# [Activity]
Leave every image out, and print the remaining lines below exactly.

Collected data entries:
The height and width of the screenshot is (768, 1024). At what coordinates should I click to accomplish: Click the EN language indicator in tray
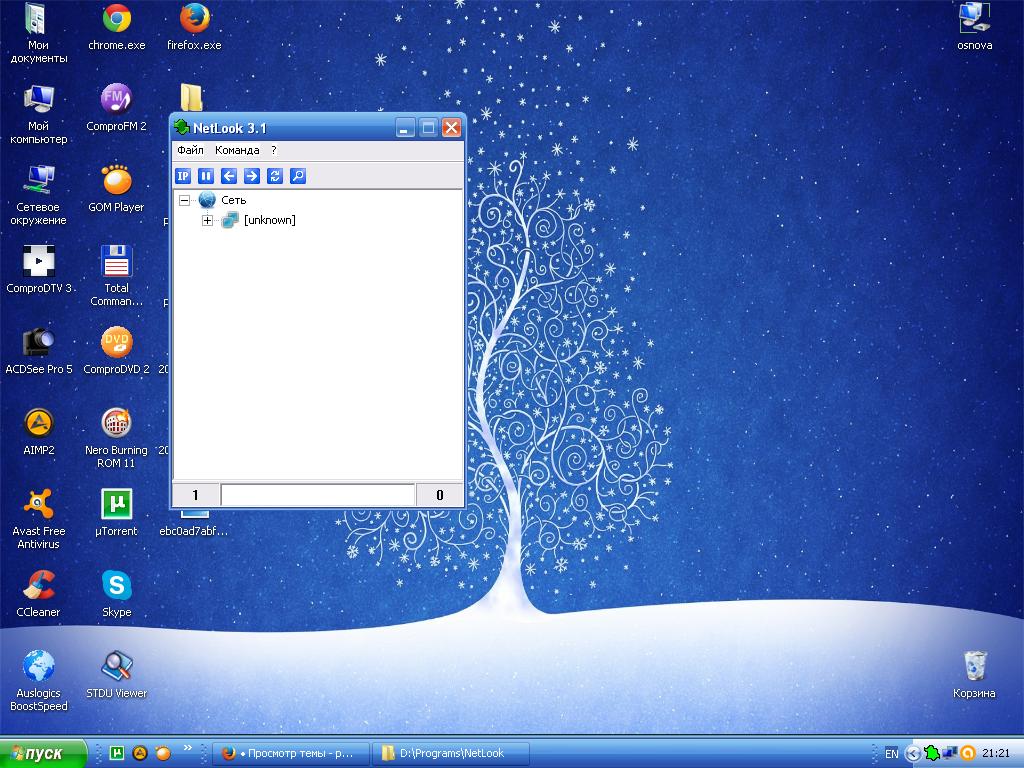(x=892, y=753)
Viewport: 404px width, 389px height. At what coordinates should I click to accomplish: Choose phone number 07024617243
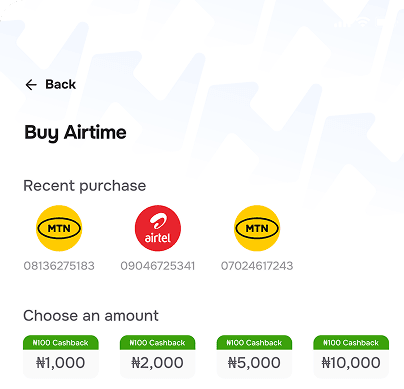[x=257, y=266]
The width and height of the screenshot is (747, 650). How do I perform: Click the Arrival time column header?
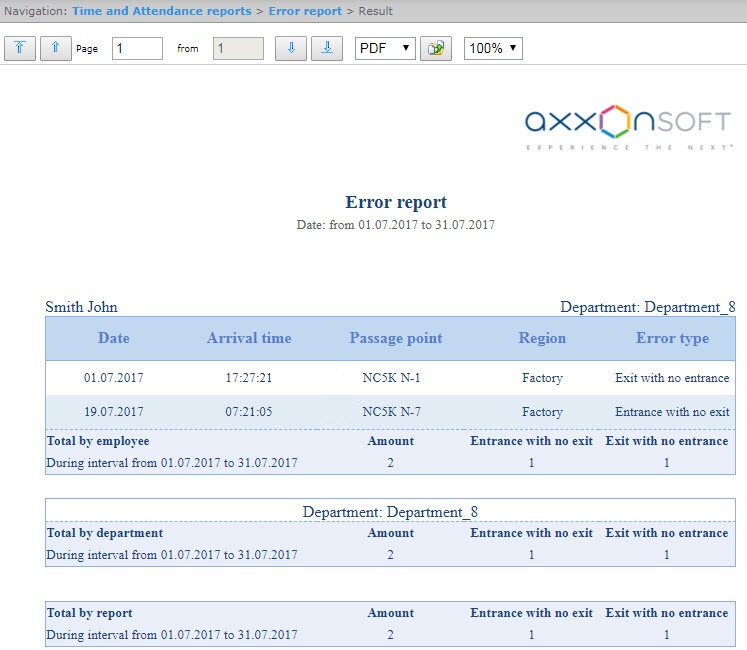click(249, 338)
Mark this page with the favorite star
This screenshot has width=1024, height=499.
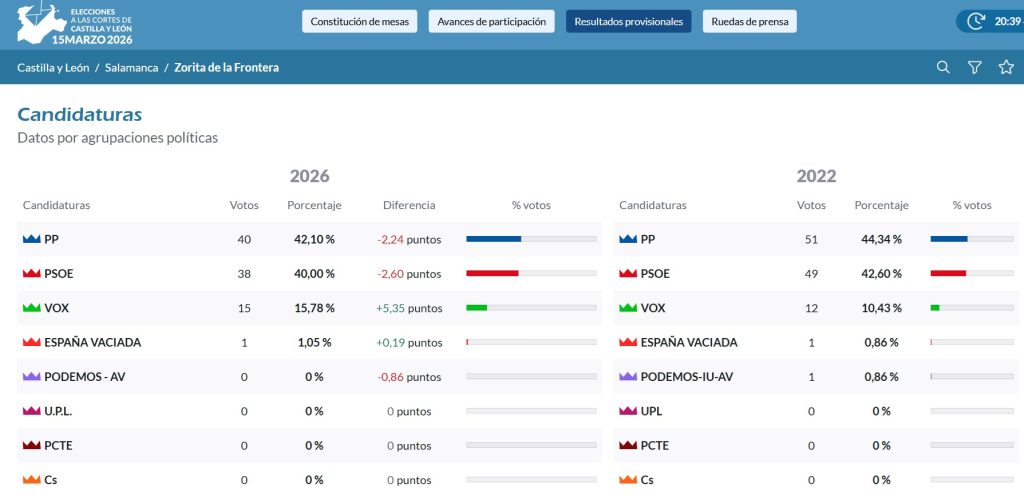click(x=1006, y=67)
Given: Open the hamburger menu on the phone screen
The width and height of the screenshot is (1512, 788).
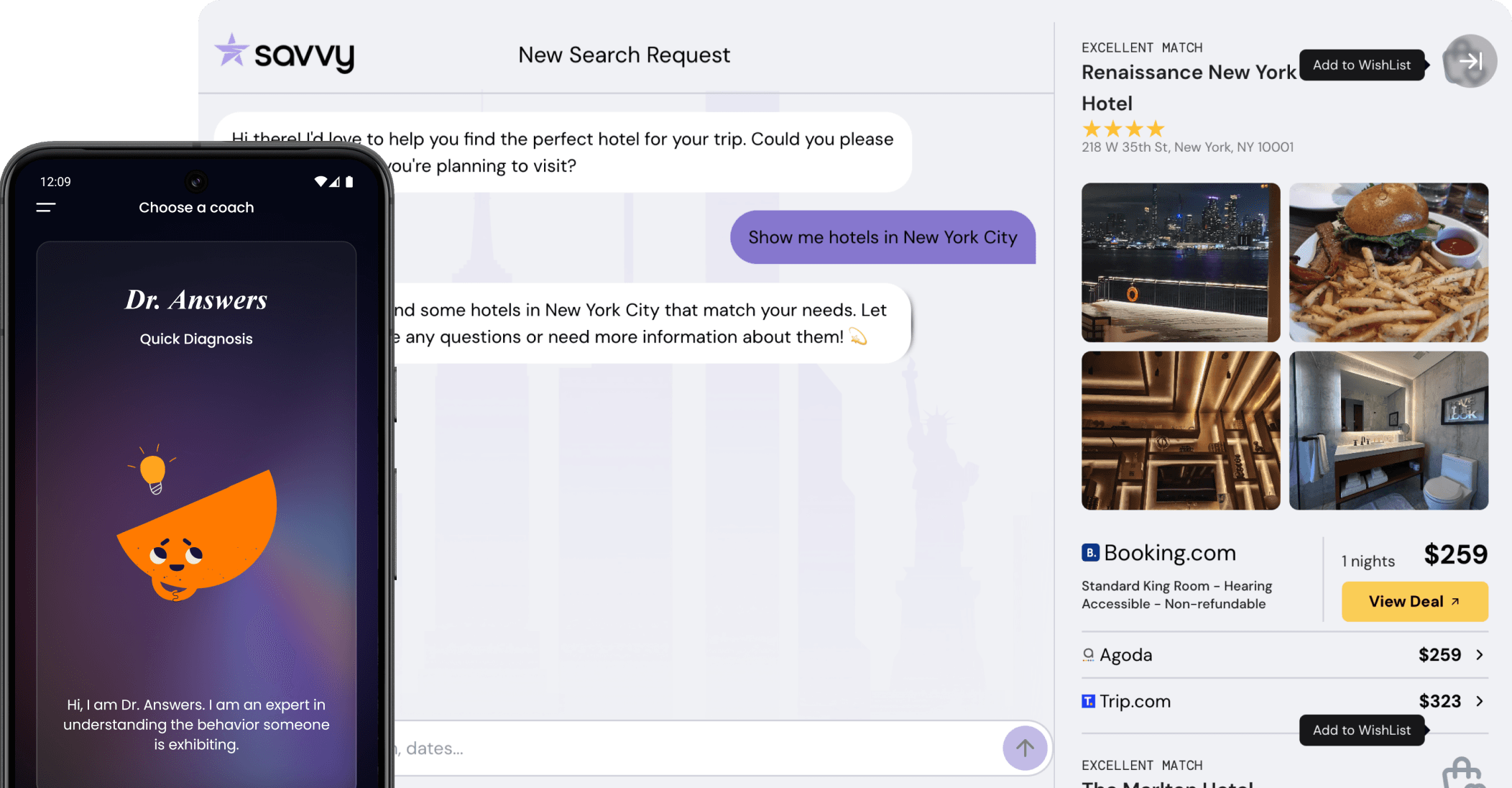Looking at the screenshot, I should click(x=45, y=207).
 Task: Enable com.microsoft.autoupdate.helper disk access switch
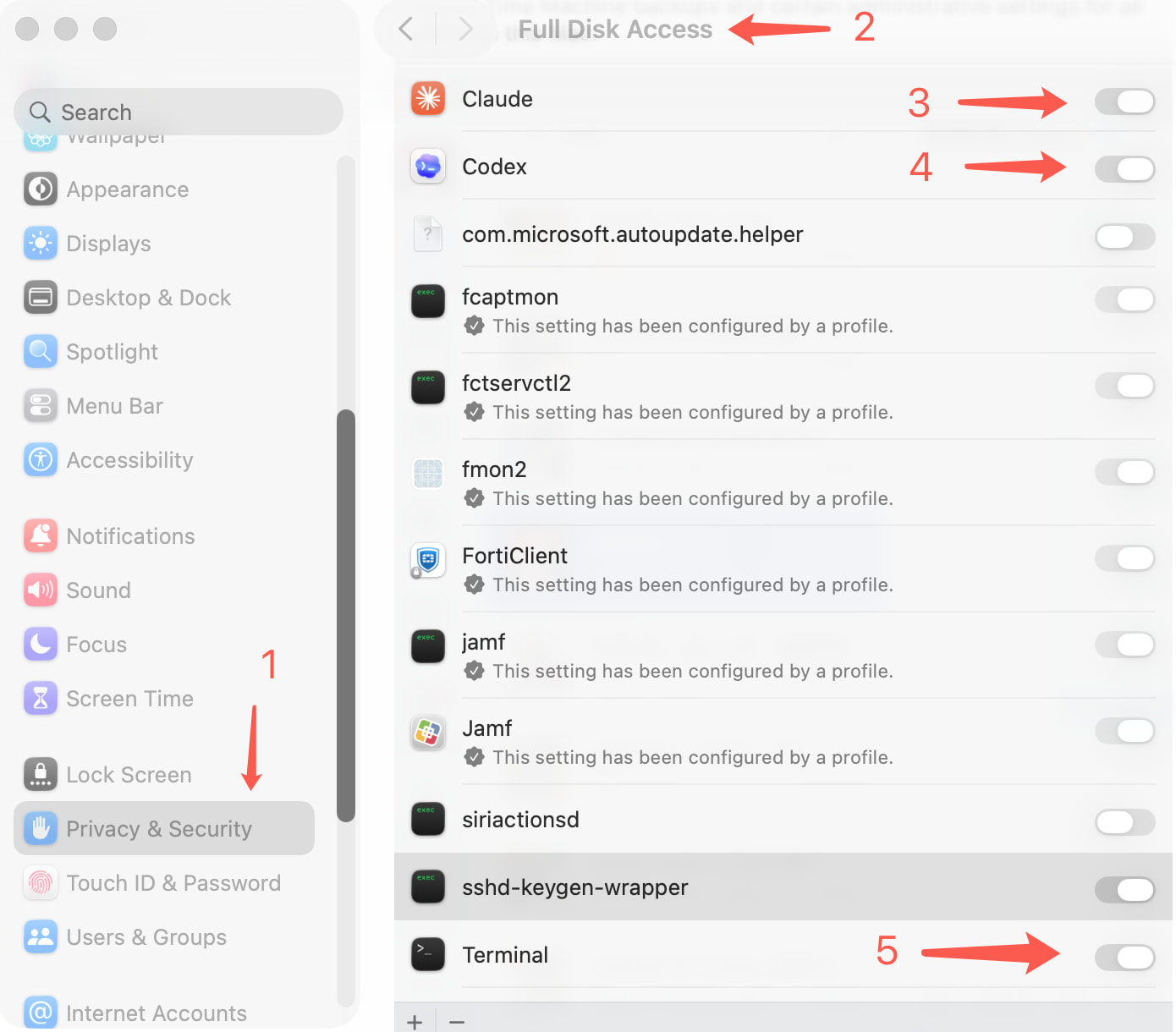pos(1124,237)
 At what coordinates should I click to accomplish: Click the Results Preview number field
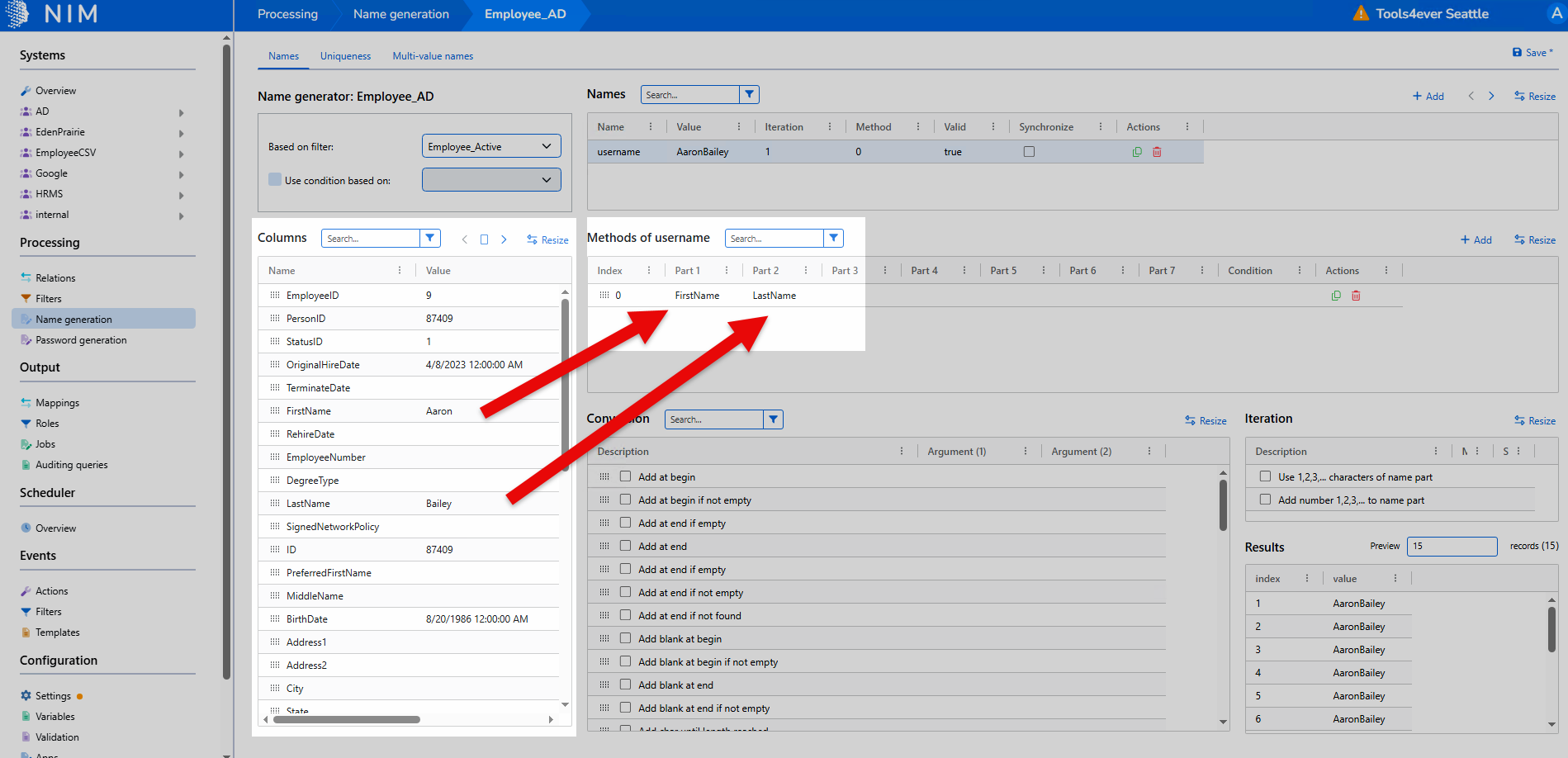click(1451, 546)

# [Answer space]
The height and width of the screenshot is (768, 1024). At what coordinates should I click to accomplish: Click the EN language indicator in tray
(x=892, y=753)
Viewport: 404px width, 389px height. At what coordinates should I click to accomplish: Choose phone number 07024617243
[x=257, y=266]
The width and height of the screenshot is (747, 650). How do I perform: Click the Arrival time column header?
click(249, 338)
Mark this page with the favorite star
This screenshot has width=1024, height=499.
click(x=1006, y=67)
Given: Open the hamburger menu on the phone screen
The width and height of the screenshot is (1512, 788).
Looking at the screenshot, I should click(x=45, y=207).
 Task: Enable com.microsoft.autoupdate.helper disk access switch
pos(1124,237)
 At what coordinates should I click to accomplish: Click the Results Preview number field
click(1451, 546)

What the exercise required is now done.